Re: [v2 PATCH 0/8] Make khugepaged collapse readonly FS THP more consistent

Dave Chinner <david@xxxxxxxxxxxxx> · Fri, 18 Mar 2022 12:29:48 +1100

On Thu, Mar 17, 2022 at 04:48:19PM -0700, Yang Shi wrote:
> 
> Changelog
> v2: * Collected reviewed-by tags from Miaohe Lin.
>     * Fixed build error for patch 4/8.
> 
> The readonly FS THP relies on khugepaged to collapse THP for suitable
> vmas.  But it is kind of "random luck" for khugepaged to see the
> readonly FS vmas (see report: https://lore.kernel.org/linux-mm/00f195d4-d039-3cf2-d3a1-a2c88de397a0@xxxxxxx/) since currently the vmas are registered to khugepaged when:
>   - Anon huge pmd page fault
>   - VMA merge
>   - MADV_HUGEPAGE
>   - Shmem mmap
> 
> If the above conditions are not met, even though khugepaged is enabled
> it won't see readonly FS vmas at all.  MADV_HUGEPAGE could be specified
> explicitly to tell khugepaged to collapse this area, but when khugepaged
> mode is "always" it should scan suitable vmas as long as VM_NOHUGEPAGE
> is not set.
> 
> So make sure readonly FS vmas are registered to khugepaged to make the
> behavior more consistent.
> 
> Registering the vmas in mmap path seems more preferred from performance
> point of view since page fault path is definitely hot path.
> 
> 
> The patch 1 ~ 7 are minor bug fixes, clean up and preparation patches.
> The patch 8 converts ext4 and xfs.  We may need convert more filesystems,
> but I'd like to hear some comments before doing that.

After reading through the patchset, I have no idea what this is even
doing or enabling.

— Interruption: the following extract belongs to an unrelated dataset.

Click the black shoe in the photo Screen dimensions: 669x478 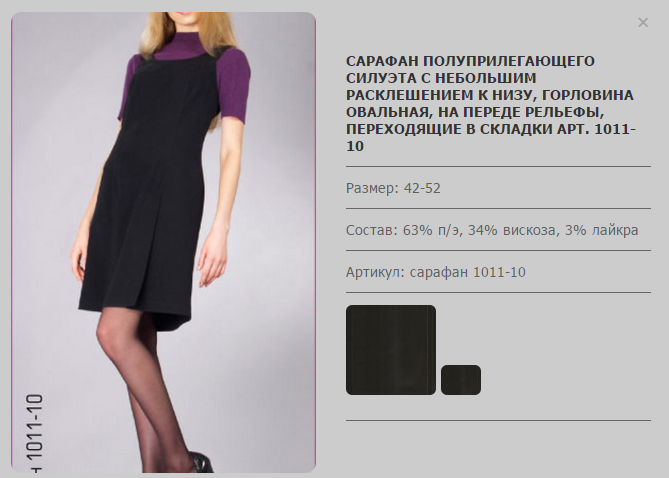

I can't comment on the last patch and it's effect
on XFS because there's no high level explanation of the
functionality or feature to provide me with the context in which I
should be reviewing this patchset.

I understand this has something to do with hugepages, but there's no
explaination of exactly where huge pages are going to be used in the
filesystem, what the problems with khugepaged and filesystems are
that this apparently solves, what constraints it places on
filesystems to enable huge pages to be used, etc.

I'm guessing that the result is that we'll suddenly see huge pages
in the page cache for some undefined set of files in some undefined
set of workloads. But that doesn't help me understand any of the
impacts it may have. e.g:

- how does this relate to the folio conversion and use of large
  pages in the page cache?
- why do we want two completely separate large page mechanisms in
  the page cache?
- why is this limited to "read only VMAs" and how does the
  filesystem actually ensure that the VMAs are read only?
- what happens if we have a file that huge pages mapped into the
  page cache via read only VMAs then has write() called on it via a
  different file descriptor and so we need to dirty the page cache
  that has huge pages in it?

I've got a lot more questions, but to save me having to ask them,
how about you explain what this new functionality actually does, why
we need to support it, and why it is better than the fully writeable
huge page support via folios that we already have in the works...

Cheers,

Dave.

-- 
Dave Chinner
david@xxxxxxxxxxxxx